Problem statement ▸ Among the entries below, take the line with "Screen dimensions: 1538x633" and the line with "You are a computer-use agent. 1280x720", and output them and every line between them exactly, with nothing else.

- Opening Delimiter -

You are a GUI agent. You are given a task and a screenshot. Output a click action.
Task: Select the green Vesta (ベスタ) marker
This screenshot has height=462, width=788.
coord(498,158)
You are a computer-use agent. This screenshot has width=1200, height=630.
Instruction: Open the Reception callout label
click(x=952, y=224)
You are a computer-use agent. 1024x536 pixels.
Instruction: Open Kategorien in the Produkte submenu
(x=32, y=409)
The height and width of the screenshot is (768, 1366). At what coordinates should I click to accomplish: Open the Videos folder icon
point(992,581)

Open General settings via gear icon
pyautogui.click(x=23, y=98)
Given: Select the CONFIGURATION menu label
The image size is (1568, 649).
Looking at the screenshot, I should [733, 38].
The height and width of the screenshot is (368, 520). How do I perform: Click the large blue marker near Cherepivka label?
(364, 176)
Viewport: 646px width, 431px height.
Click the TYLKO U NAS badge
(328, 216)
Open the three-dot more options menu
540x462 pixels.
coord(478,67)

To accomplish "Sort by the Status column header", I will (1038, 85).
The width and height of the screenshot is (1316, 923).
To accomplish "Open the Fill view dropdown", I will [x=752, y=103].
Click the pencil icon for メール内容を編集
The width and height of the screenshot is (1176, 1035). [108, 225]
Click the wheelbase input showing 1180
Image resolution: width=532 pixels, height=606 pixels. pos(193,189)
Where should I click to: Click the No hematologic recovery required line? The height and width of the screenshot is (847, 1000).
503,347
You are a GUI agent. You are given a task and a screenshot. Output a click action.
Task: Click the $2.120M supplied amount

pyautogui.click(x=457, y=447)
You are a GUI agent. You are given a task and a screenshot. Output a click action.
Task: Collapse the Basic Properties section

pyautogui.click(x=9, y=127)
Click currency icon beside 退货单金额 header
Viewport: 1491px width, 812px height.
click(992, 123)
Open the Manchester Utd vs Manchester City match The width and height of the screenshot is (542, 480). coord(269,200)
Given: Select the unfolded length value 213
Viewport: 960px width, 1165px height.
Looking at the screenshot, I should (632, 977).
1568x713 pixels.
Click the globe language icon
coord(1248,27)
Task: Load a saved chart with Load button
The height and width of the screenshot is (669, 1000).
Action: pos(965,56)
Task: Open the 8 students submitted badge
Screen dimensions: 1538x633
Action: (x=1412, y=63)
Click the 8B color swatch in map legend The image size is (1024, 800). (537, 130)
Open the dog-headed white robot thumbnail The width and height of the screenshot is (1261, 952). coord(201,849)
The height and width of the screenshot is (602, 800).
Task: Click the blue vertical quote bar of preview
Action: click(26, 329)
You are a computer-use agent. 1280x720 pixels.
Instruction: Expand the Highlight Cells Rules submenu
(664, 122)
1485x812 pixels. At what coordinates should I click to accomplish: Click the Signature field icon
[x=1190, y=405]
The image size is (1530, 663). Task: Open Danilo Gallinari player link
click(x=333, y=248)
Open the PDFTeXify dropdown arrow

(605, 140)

- Closing Delimiter -

Result of the task ▸
Screen dimensions: 1538x633
Action: (x=1412, y=63)
Click the 8B color swatch in map legend The image size is (1024, 800). (537, 130)
Open the dog-headed white robot thumbnail The width and height of the screenshot is (1261, 952). coord(201,849)
The height and width of the screenshot is (602, 800).
Task: Click the blue vertical quote bar of preview
Action: click(26, 329)
You are a computer-use agent. 1280x720 pixels.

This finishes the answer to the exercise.